── Texto fornecido ──
Levantamento da Confederação Nacional do Comércio de Bens, Serviços e Turismo (CNC), a partir de dados do Ministério do Trabalho, mostra que o número de livrarias e papelarias em funcionamento no Brasil encolheu 29% em 10 anos. No final de 2017, eram 52.572 estabelecimentos – 21.083 a menos do que o país reunia em 2007.
Das mais de 21 mil lojas que fecharam as portas em 10 anos, metade delas encerraram as atividades de 2013 para cá. Somente em 5 anos, o número de papelarias e livrarias encolheu 22%. Veja gráfico abaixo:
73,8
Os estados com maior número de fechamento de livrarias e papelarias entre 2007 e 2017 foram São Paulo (-8.764), Rio Grande do Sul (-2.449), Minas Gerais (-2.251), Paraná (-1.659) e Rio de Janeiro (-971). Só no Amazonas o número de estabelecimentos cresceu no período: 62 lojas a mais, elevando para 561 o número de empresas do gênero no estado.
O levantamento da CNC foi feito com base nos números da Relação Anual de Informações Sociais (Rais) e considera todos os estabelecimentos comerciais cadastrados como especializados na venda de livros, jornais, revistas e papelaria.
Os números consolidados da Rais de 2018 só serão divulgados em meados do ano que vem. Mas somente a Saraiva e Fnac encerraram neste ano no país mais de 30 lojas.
Novos hábitos e modelo de gestão
Para o economista da CNC Fabio Bentes, trata-se de uma crise estrutural diretamente relacionada aos novos hábitos de consumo de livros, jornais e revistas, impulsionados pelo avanço tecnológico e do comércio eletrônico.
───
** Problema **
No texto sobre o fechamento de livrarias e papelarias, quais estados tiveram o maior número de fechamentos entre 2007 e 2017? Informe cada um com o número correspondente. Os registros abaixo são um material à parte, independente do texto.
── Trechos dos registros ──
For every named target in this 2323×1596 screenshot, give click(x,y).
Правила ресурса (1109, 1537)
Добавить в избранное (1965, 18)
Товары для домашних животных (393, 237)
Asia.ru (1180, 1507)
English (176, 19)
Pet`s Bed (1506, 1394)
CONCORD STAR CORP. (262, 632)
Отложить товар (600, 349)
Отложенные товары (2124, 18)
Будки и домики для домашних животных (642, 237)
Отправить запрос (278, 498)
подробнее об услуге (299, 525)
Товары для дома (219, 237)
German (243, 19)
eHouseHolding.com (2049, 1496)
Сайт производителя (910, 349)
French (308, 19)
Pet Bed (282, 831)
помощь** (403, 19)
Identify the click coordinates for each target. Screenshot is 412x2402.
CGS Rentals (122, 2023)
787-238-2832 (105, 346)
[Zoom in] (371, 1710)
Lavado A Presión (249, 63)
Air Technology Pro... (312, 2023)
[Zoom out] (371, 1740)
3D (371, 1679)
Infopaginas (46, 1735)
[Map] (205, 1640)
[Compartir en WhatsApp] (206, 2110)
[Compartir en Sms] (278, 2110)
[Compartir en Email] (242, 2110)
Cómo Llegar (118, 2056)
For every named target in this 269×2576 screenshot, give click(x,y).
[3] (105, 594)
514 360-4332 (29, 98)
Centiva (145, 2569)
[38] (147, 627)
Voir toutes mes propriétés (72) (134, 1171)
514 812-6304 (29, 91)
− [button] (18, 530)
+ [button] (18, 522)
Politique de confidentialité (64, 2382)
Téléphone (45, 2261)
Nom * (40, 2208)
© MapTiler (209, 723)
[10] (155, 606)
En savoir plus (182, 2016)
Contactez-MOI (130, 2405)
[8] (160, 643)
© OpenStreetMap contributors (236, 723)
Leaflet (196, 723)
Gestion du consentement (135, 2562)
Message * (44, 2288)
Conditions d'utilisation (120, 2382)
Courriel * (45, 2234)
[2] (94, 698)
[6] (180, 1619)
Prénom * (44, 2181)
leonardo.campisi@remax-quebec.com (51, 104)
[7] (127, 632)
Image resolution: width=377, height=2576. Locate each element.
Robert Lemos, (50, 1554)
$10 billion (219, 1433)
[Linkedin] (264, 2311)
───
** Resultado **
São Paulo (-8.764), Rio Grande do Sul (-2.449), Minas Gerais (-2.251), Paraná (-1.659) e Rio de Janeiro (-971).